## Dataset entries
______

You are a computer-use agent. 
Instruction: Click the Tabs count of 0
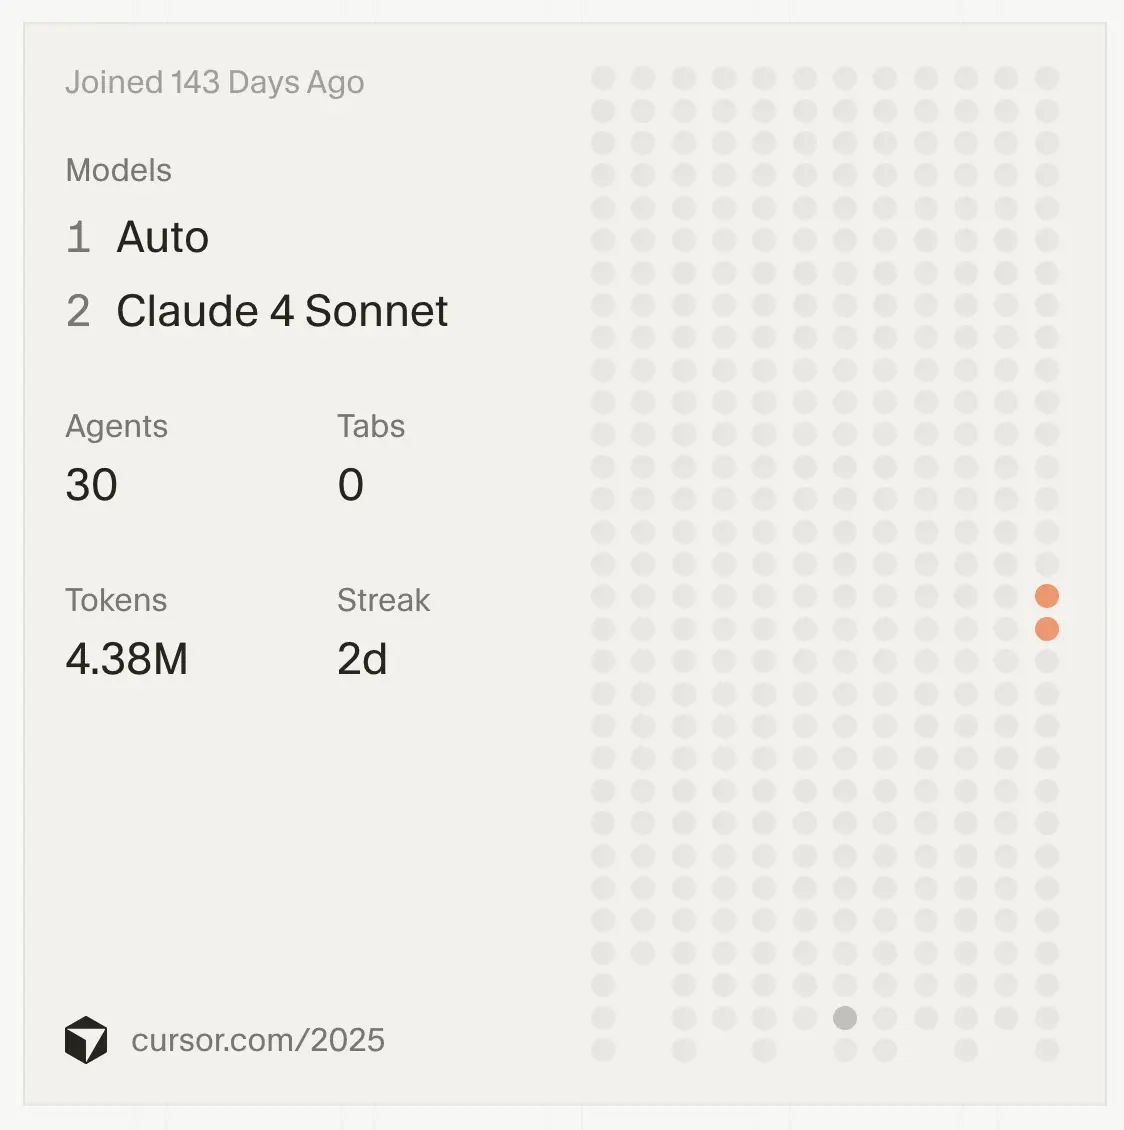(x=350, y=485)
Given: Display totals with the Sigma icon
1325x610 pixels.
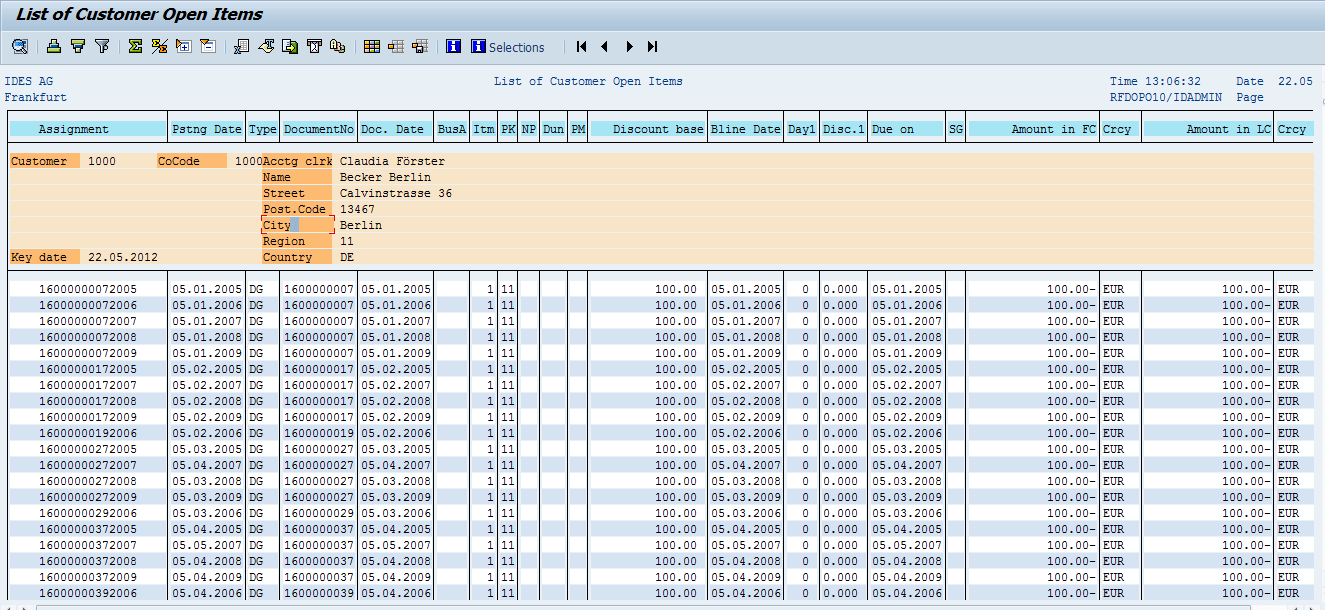Looking at the screenshot, I should 135,46.
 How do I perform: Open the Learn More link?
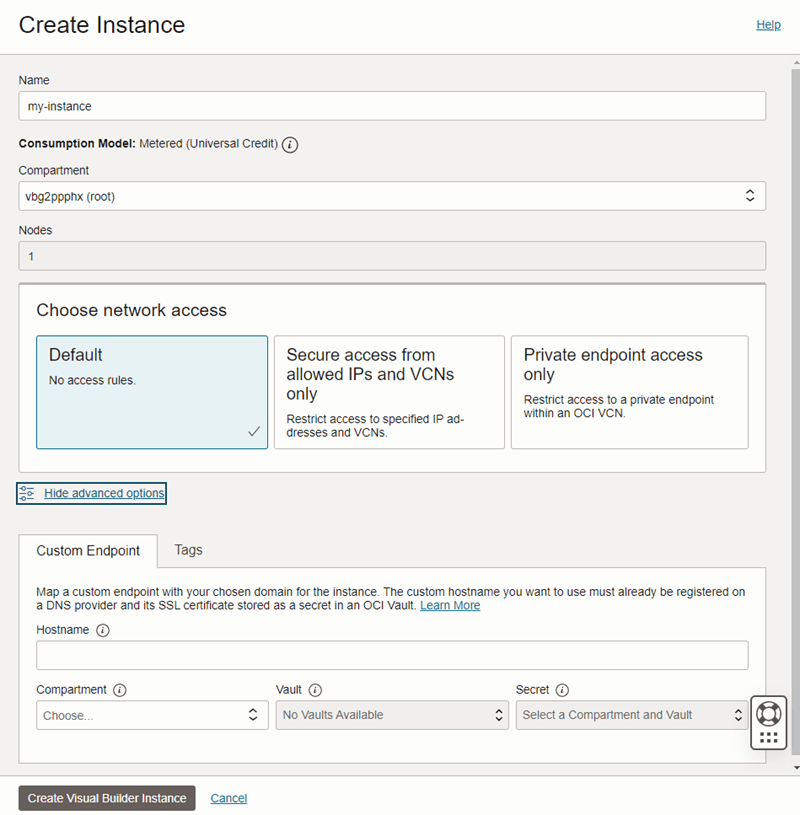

______

## WHAT TO DO
Retype the line containing "Given: Display totals with the Sigma icon" and each line after it through the last line of the entries above, exactly, with no pictures and nothing else.

## SOLUTION TO THE EXERCISE
Given: Display totals with the Sigma icon
1325x610 pixels.
Looking at the screenshot, I should 135,46.
 How do I perform: Open the Learn More link?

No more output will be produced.